Elena was remarried on 14 August 1998 in a civil ceremony at Peterlee to Alexander Philips Nixon McAteer (born 22 October 1964). The marriage was private and was attended by the Romanian royal family, the groom's mother, and close friends. The groom was given the style His Excellency Domnul Alexander McAteer. Alexander changed his surname to Nixon. He is a Knight of the Sacred Military Constantinian Order of Saint George, and holds a number of Romanian decorations. He has consistently refused to take any royal title.

Elena and Alexander married religiously at the Coronation Cathedral, Alba Iulia, on 11 September 2013, privately.

== Titles, styles and honours ==

=== Titles and styles ===

- 15 November 1950 – 10 May 2011: Her Royal Highness Princess Elena of Romania, Princess of Hohenzollern-Sigmaringen
- 10 May 2011 – 5 December 2017: Her Royal Highness Princess Elena of Romania
- 5 December 2017 – present: Her Royal Highness Crown Princess Elena of Romania

On 10 May 2011, King Michael I severed the Romanian Royal House's historical and dynastic links with the House of Hohenzollern-Sigmaringen. From that date, members of the Romanian royal family ceased using titles conferred by the princely House of Hohenzollern.

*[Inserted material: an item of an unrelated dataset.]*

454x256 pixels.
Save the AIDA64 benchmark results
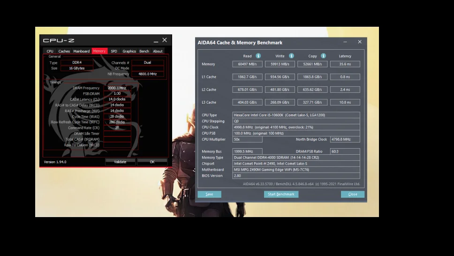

Following the death of King Michael I on 5 December 2017 and Margareta's succession as head of the Royal House, Elena became heir to the headship. Although the Fundamental Rules of the Royal House consequently designate her as Crown Princess of Romania, the Royal House generally refers to her in public communications as Princess Elena of Romania.

=== Honours ===

==== National ====
- House of Romania: Grand Officer of the Order of Carol I
- House of Romania: Grand Cross of the Order of the Crown of Romania
- House of Romania: Recipient of the Family Order of the Custodian of the Romanian Crown
- House of Romania: Recipient of the Royal Decoration Nihil Sine Deo

==== Foreign honours ====
- Two Sicilian Royal Family: Recipient of the Sacred Military Constantinian Meritorious Medal of Saint George, Special Class
- Two Sicilian Royal Family: Dame Grand Cross of the Royal Order of Francis I
- Montenegrin Royal Family: Grand Cross of the Royal Order of Prince Danilo I, Special Class

=== Royal standard ===

Royal standard used by Princess Elena

Princess Elena uses the royal standard assigned to the royal princesses of Romania, which is also used by her sisters Princess Irina, Princess Sofia and Princess Maria. The standard has a blue field and bears the lesser version of the Royal Arms of Romania at its centre.